##### LISTED ENTRIES

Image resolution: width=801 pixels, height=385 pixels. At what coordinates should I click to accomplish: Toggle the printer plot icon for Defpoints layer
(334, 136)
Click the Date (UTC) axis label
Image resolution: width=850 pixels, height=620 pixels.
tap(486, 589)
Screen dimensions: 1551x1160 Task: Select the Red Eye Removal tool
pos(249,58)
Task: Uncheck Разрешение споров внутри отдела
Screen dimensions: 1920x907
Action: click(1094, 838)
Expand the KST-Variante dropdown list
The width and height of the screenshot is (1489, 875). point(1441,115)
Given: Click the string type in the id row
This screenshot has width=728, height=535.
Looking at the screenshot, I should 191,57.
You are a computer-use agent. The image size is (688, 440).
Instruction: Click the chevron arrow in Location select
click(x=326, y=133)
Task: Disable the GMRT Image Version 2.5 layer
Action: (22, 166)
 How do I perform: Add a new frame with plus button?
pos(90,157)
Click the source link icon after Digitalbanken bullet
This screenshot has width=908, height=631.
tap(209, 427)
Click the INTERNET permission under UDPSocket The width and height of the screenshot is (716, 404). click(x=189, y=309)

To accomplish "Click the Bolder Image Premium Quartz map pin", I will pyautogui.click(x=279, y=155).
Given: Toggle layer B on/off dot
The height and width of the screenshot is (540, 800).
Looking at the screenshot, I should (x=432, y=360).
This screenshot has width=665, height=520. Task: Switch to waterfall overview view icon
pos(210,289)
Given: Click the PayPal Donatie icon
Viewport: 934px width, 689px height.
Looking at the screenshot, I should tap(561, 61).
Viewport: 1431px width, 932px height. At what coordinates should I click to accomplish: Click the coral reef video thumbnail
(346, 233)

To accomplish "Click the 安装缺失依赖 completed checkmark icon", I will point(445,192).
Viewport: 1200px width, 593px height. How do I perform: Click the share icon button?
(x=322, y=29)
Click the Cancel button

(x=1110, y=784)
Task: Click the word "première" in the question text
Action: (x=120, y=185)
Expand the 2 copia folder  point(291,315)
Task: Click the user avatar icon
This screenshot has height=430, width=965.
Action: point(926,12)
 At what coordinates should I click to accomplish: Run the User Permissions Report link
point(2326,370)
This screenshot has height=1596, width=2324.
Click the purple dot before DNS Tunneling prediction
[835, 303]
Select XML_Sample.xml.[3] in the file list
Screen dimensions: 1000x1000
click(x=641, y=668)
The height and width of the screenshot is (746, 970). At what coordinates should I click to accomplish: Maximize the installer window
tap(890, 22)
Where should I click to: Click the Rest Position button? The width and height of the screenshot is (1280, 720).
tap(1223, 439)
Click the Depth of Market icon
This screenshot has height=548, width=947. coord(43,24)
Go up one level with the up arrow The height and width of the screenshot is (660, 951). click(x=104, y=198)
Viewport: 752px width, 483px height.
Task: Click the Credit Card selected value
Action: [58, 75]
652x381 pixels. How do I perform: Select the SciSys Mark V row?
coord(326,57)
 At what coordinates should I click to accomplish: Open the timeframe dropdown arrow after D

##########

- [EXERCISE]:
Exactly reproduce every line of the records.

- [ANSWER BELOW]:
Image resolution: width=801 pixels, height=385 pixels. At what coordinates should I click to accomplish: Toggle the printer plot icon for Defpoints layer
(334, 136)
Click the Date (UTC) axis label
Image resolution: width=850 pixels, height=620 pixels.
tap(486, 589)
Screen dimensions: 1551x1160 Task: Select the Red Eye Removal tool
pos(249,58)
Task: Uncheck Разрешение споров внутри отдела
Screen dimensions: 1920x907
Action: click(1094, 838)
Expand the KST-Variante dropdown list
The width and height of the screenshot is (1489, 875). point(1441,115)
Given: Click the string type in the id row
This screenshot has width=728, height=535.
Looking at the screenshot, I should 191,57.
You are a computer-use agent. The image size is (688, 440).
Instruction: Click the chevron arrow in Location select
click(x=326, y=133)
Task: Disable the GMRT Image Version 2.5 layer
Action: (22, 166)
 How do I perform: Add a new frame with plus button?
pos(90,157)
Click the source link icon after Digitalbanken bullet
This screenshot has width=908, height=631.
tap(209, 427)
Click the INTERNET permission under UDPSocket The width and height of the screenshot is (716, 404). click(x=189, y=309)

To accomplish "Click the Bolder Image Premium Quartz map pin", I will pyautogui.click(x=279, y=155).
Given: Toggle layer B on/off dot
The height and width of the screenshot is (540, 800).
Looking at the screenshot, I should (x=432, y=360).
This screenshot has width=665, height=520. Task: Switch to waterfall overview view icon
pos(210,289)
Given: Click the PayPal Donatie icon
Viewport: 934px width, 689px height.
Looking at the screenshot, I should tap(561, 61).
Viewport: 1431px width, 932px height. At what coordinates should I click to accomplish: Click the coral reef video thumbnail
(346, 233)

To accomplish "Click the 安装缺失依赖 completed checkmark icon", I will point(445,192).
Viewport: 1200px width, 593px height. How do I perform: Click the share icon button?
(x=322, y=29)
Click the Cancel button

(x=1110, y=784)
Task: Click the word "première" in the question text
Action: (x=120, y=185)
Expand the 2 copia folder  point(291,315)
Task: Click the user avatar icon
This screenshot has height=430, width=965.
Action: point(926,12)
 At what coordinates should I click to accomplish: Run the User Permissions Report link
point(2326,370)
This screenshot has height=1596, width=2324.
Click the purple dot before DNS Tunneling prediction
[835, 303]
Select XML_Sample.xml.[3] in the file list
Screen dimensions: 1000x1000
click(x=641, y=668)
The height and width of the screenshot is (746, 970). At what coordinates should I click to accomplish: Maximize the installer window
tap(890, 22)
Where should I click to: Click the Rest Position button? The width and height of the screenshot is (1280, 720).
tap(1223, 439)
Click the Depth of Market icon
This screenshot has height=548, width=947. coord(43,24)
Go up one level with the up arrow The height and width of the screenshot is (660, 951). click(x=104, y=198)
Viewport: 752px width, 483px height.
Task: Click the Credit Card selected value
Action: [58, 75]
652x381 pixels. How do I perform: Select the SciSys Mark V row?
coord(326,57)
 At what coordinates should I click to accomplish: Open the timeframe dropdown arrow after D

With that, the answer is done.